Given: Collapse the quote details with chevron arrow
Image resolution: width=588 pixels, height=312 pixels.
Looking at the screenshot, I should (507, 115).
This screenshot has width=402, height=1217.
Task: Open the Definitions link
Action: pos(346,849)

□ □ □ □ □ □ □

Starting at the line that contains "Image resolution: width=588", retype each line through the end of the listing above and nothing else.

● **Task output**:
Image resolution: width=588 pixels, height=312 pixels.
Looking at the screenshot, I should (507, 115).
This screenshot has width=402, height=1217.
Task: Open the Definitions link
Action: pos(346,849)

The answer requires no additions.